*REQUIRED WORK*
The word "title" may appear in lines of the data; say how many such lines there are, with nothing beyond the number.

[Stored data]
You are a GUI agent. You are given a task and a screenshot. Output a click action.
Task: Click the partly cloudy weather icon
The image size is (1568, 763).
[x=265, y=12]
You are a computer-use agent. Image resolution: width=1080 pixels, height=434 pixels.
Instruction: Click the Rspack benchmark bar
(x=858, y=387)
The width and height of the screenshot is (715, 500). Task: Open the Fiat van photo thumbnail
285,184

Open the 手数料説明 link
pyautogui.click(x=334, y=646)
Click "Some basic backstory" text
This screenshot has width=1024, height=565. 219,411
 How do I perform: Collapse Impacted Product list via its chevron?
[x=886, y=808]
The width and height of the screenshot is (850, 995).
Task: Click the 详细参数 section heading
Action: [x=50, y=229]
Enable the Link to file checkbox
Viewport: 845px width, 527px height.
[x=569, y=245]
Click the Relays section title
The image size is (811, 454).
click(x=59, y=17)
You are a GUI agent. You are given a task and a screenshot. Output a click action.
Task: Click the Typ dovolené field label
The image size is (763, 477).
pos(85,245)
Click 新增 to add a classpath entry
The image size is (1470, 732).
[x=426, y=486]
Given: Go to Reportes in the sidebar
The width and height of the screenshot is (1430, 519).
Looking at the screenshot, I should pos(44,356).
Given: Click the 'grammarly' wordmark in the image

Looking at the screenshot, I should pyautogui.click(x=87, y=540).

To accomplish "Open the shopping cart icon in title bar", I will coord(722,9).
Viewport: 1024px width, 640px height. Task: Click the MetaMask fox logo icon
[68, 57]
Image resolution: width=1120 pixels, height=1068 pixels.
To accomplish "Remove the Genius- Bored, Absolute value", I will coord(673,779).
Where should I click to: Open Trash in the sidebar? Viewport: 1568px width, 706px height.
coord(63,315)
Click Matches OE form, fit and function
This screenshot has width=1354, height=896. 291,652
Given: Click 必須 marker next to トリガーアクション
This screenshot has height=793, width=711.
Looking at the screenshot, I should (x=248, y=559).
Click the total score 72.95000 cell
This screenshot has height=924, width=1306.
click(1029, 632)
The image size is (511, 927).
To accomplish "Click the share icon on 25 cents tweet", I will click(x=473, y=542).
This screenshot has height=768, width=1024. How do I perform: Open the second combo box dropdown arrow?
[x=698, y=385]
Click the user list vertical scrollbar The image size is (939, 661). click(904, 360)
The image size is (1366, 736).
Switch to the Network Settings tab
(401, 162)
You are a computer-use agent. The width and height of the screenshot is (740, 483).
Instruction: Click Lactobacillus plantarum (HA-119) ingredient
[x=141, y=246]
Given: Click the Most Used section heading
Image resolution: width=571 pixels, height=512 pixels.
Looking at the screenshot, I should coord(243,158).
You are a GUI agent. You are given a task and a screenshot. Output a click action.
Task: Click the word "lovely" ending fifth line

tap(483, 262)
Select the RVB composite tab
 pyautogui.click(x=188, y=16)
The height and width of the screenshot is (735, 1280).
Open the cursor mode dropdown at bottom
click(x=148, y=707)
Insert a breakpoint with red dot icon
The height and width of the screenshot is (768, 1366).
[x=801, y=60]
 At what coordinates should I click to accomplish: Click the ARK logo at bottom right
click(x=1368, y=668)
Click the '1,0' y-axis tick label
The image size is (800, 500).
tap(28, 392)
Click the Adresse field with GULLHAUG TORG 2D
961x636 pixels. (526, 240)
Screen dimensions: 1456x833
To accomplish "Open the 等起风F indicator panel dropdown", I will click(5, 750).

*ANSWER SPACE*
2